Work is underway in the Pribilof Islands in Southwest Alaska this summer on repair of the south breakwater into the harbor at St. George, while in Anchorage the US Army Corps of Engineers is engaged in a study on further harbor upgrades.
The problem, says St. George Mayor Pat Pletnikof, is time is running out for upgrading the harbor to allow for year-round fish processing critical to the economic survival of the small Aleut community.
The summer project will repair breakwater damaged in a severe winter storm last December, and the three-year Corps of Engineers feasibility study on harbor upgrades still has over a year to go.
“But we don’t have three years,” said Pletnikof, who has watched too many residents leave for lack of jobs, as he fights to find enough money for diesel fuel to keep the city power plant going. “We have absolutely no economy at St. George and we keep pointing out that the federal government in 1983 said they would build us a harbor and that hasn’t happened.” To make the harbor viable for year-round seafood processing, additional breakwaters are needed for safe passage, he said.

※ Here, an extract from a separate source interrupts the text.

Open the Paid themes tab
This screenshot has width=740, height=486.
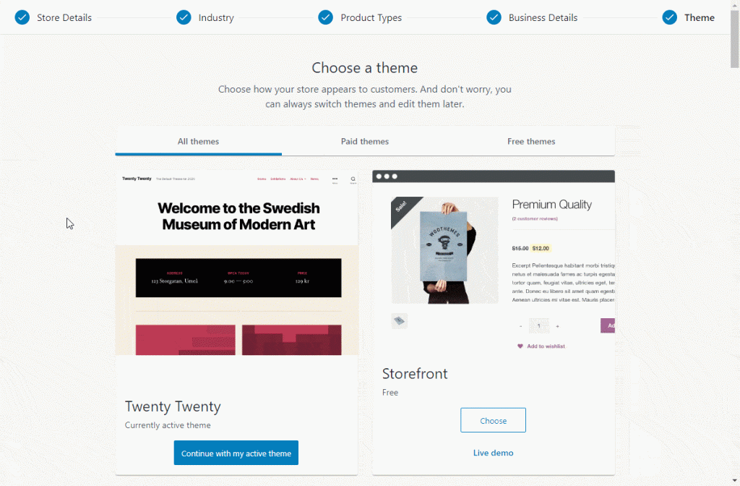point(365,142)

What Pletnikof wants is for the federal government to deliver on its promise to help transform the Pribilofs from a fur seal to a more diversified fisheries economy.
Given a functional year-round harbor, St. George would be able to process Pacific cod, black cod and crab, some of the tons of seafood harvested annually from the waters that surround them, he said.
Every fisheries community that has a year-round processing plant is at the very least stable, and every community that does not is in a state of decline, and to move to year-round seafood processing you have to have a viable harbor, says Larry Cotter, chief executive officer of the Aleutian Pribilof Island Community Development Association.
The responsibility, said Cotter, rests with the federal government, to complete its promise of transitioning St. George from fur seal hunting to a fisheries economy.
Pletnikof, Carter and Nathan McCowan, chief executive officer of the St. George Tanaq Corp., have been working with the Corps and Alaska’s congressional delegation in hope of speeding up the process of upgrading the harbor.
“This is a grievance that needs to be settled,” said Cotter.
Alaska’s congressional delegation has asked the Corps to expedite its economic analysis so that the long overdue St. George harbor project can be completed.